Reactions to Exposure
Emergency situations present many challenges and strict protocol to be followed. In many emergency situations there is a real risk of exposure to blood borne pathogens due to the potential for injuries and illnesses that can occur. A well-planned emergency procedure should include many things, including exposure control plans and training for staff members.
Exposure Control Plan
An exposure control plan (ECP) is a plan that is developed in order to reduce the exposure to germs in blood and other body fluids. OSHA requires employers to develop and implement plans and policies to protect employees from exposure to potentially infectious bodily fluids.
Your ECP should include the following elements:
- Who is responsible for the implementation of the ECP
- What employees have occupational exposure risks
- Methods of implementation and control (including PPE, housekeeping, first aid, sharps care, laundering, etc.)
- Hepatitis B provision
- Post exposure evaluation and follow up procedures
- Employee training for all staff (blood borne pathogen exposure control training and procedural training)
- Record keeping practices
- Blood borne pathogen exposure control
- Exposure incident report form
- Post exposure evaluation by health provider form
- Hepatitis B vaccine declination (mandatory)
- Sharps injury log
Responding to emergency situations should always include universal precautions that are written into center policy and emergency response plans. Whether a child scrapes an elbow at recess or becomes ill, protocol must be followed to minimize exposure risk and keep everyone in the center safe and healthy. Potential exposure has occurred when blood or bodily fluid comes in contact with a mucous membrane, non-intact skin, a contaminated object breaks the skin, or similar event occurs.
It’s important to evaluate the threat for the potential of exposure risk and notify the local emergency medical services (EMS) when appropriate. Evaluate the risk and follow cleaning and reactionary procedures as follows:
Bites and scratches – Wash the area with soap and water and cover with a band aid. If the wound breaks the skin, consult a health care professional.
Urine, feces, or vomit – If the contact occurs on the skin immediately wash the affected area with warm water and antibacterial soap.
Needlesticks – Wash the area thoroughly with soap and water, consult a health care professional if OPIMs are present on the needle or other sharp object.
Splashing of fluids – Flush the area with plenty of fresh running water. Eyes should be irrigated with water, saline, or another sterile agent.
Some tips for responses to exposure:
- Use PPE to protect yourself and others to help avoid exposure initially.
- Follow universal precautions and treat all bodily fluids as if they are contaminated.

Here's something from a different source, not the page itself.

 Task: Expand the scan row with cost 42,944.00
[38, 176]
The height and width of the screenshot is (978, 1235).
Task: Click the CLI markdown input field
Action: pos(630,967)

- Saliva, urine, and feces are not substantial risks unless there is visible blood present, though they may pose a risk for OPIMs
- Notify a supervisor immediately if exposure occurs in the workplace. Documentation and further protocol is usually required.
Employers are responsible for investigating, documenting, and following up on exposure incidents after they occur. OSHA and other governing bodies often require or recommend that these incidents are recorded in order to help analyze and plan for the future to avoid future events. OSHA guidelines also require that employers follow up after an exposure incident in order to identify precautions that may prevent a reoccurrence. This may include changing standard operating procedures, changing equipment, identifying PPE successes and fails, and more.
Employers also should confidentially maintain employee medical records for those with the potential for occupational exposure. These records should include training records, vaccination records, and other information regarding potential exposure and prevention of exposure. These records are required by law to remain confidential and employers must uphold doctor patient confidentiality regulations as well.